Author: Atul Gawande
Title: Better: A Surgeon’s Notes on Performance
Publication Info: BBC Audiobooks America
ISBN: 9780792747260
Summary/Review:
This book is a collection of essays about the need for excellence in medicine because the cost of even a small error may be fatal. In the conclusion, Gawande makes suggestion on how the standards for being better can be applied to any field of endeavor.
Topics covered in the essays in this book include:
- The spread of infection in hospitals that should be preventable but habits of medical staff are difficult to change.
- The people skills required to stop the spread of disease in India.
- A review of the current state of malpractice law that offers a good balance between the surgeon’s fears and the rights of the patient.

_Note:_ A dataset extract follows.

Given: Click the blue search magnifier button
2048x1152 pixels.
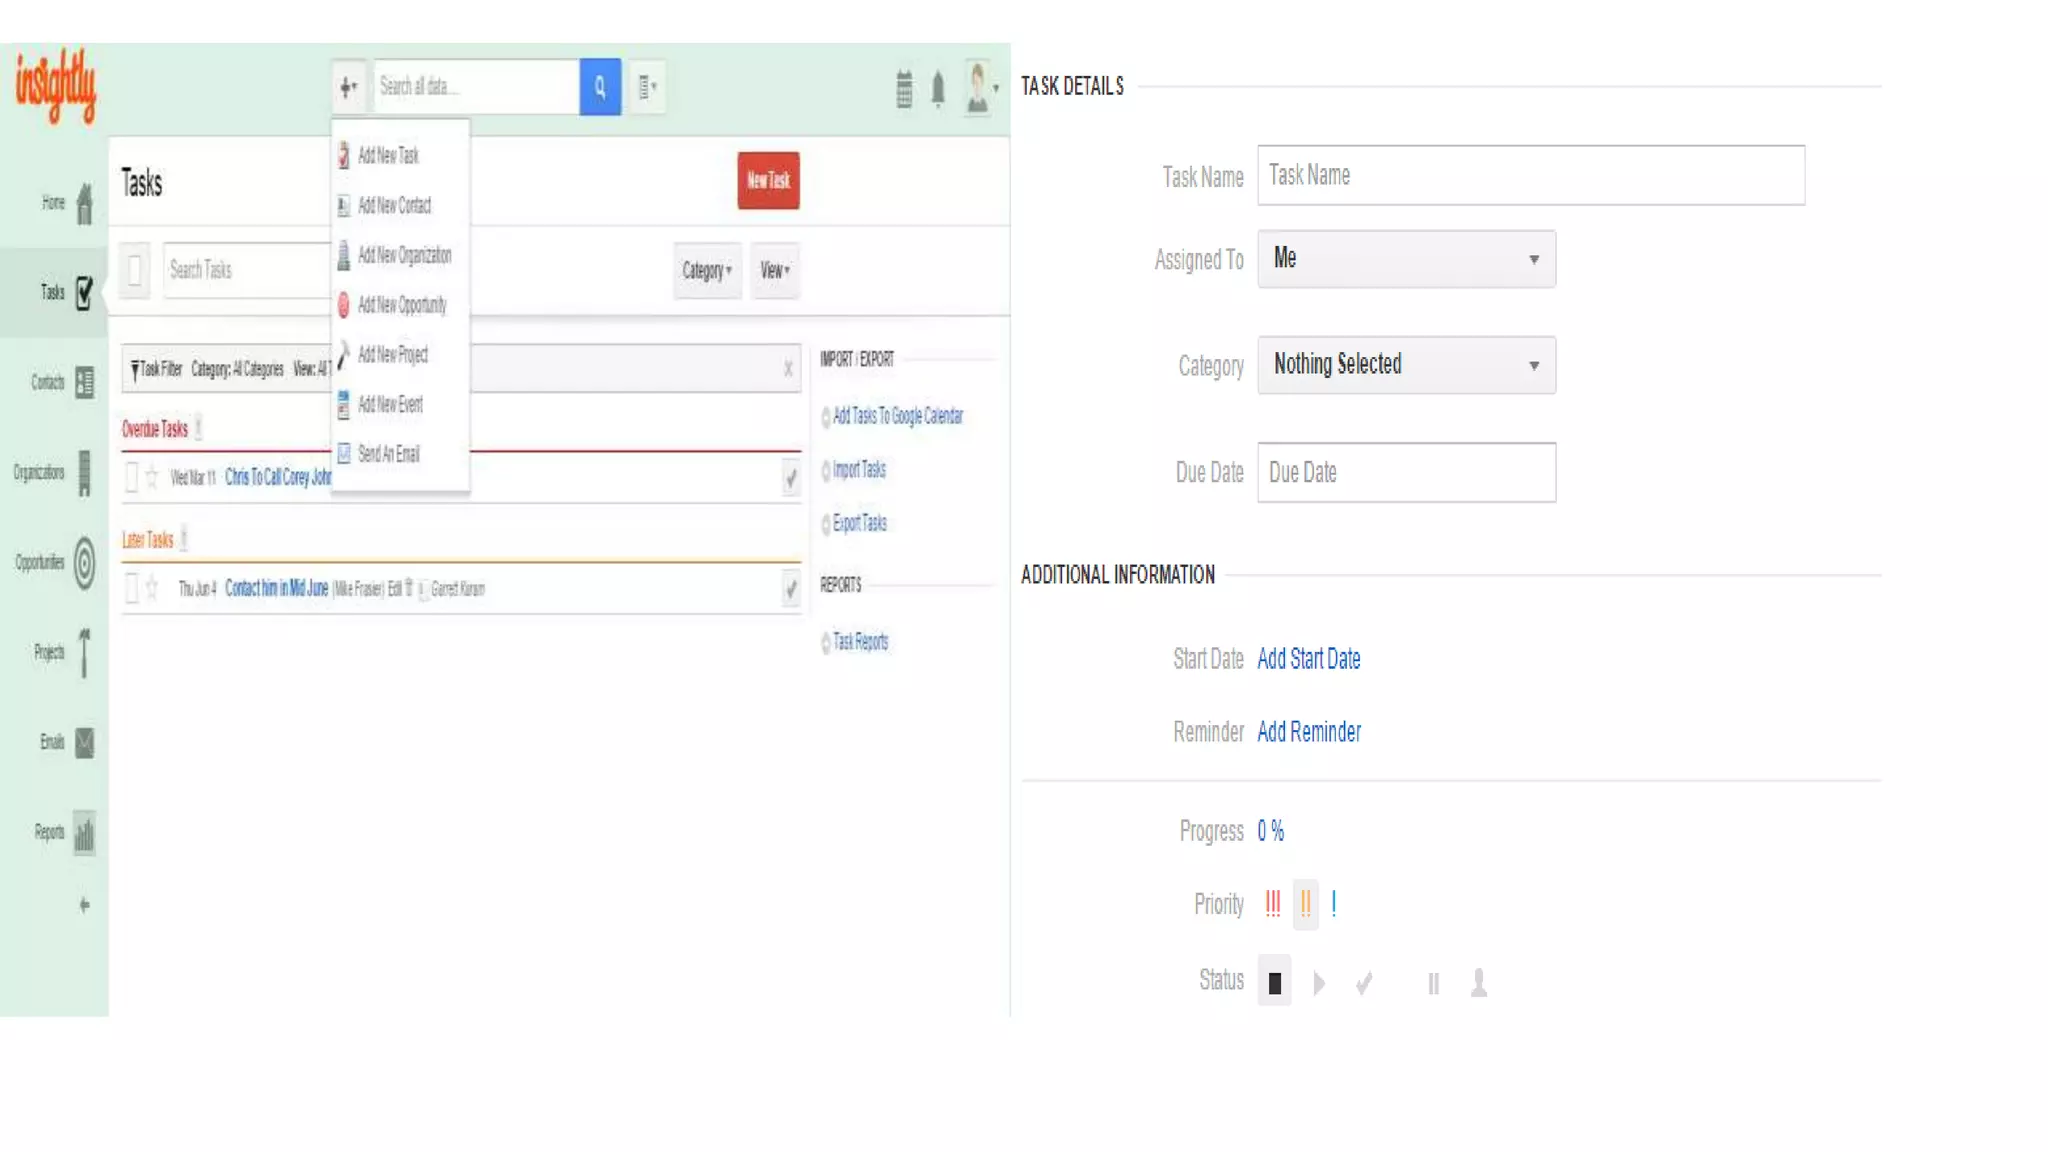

- Amazing stories of doctors in India who regularly perform procedures outside their specialty and with limited resources but are as effective in healing patients as doctors in the US.
- The conundrum of whether doctors should participate in executions to help make them more humane or should completely eschew any practice that leads to a death.
This book was selected by my book club and I was pleasantly surprised that it was better (ha-ha!) than I expected. Gawande writes in a direct – sometimes arrogant – manner but at the end one can’t help but agree that he is on to something. As an added bonus, he practices in Boston, so I know where to go if I’m looking for a good surgeon.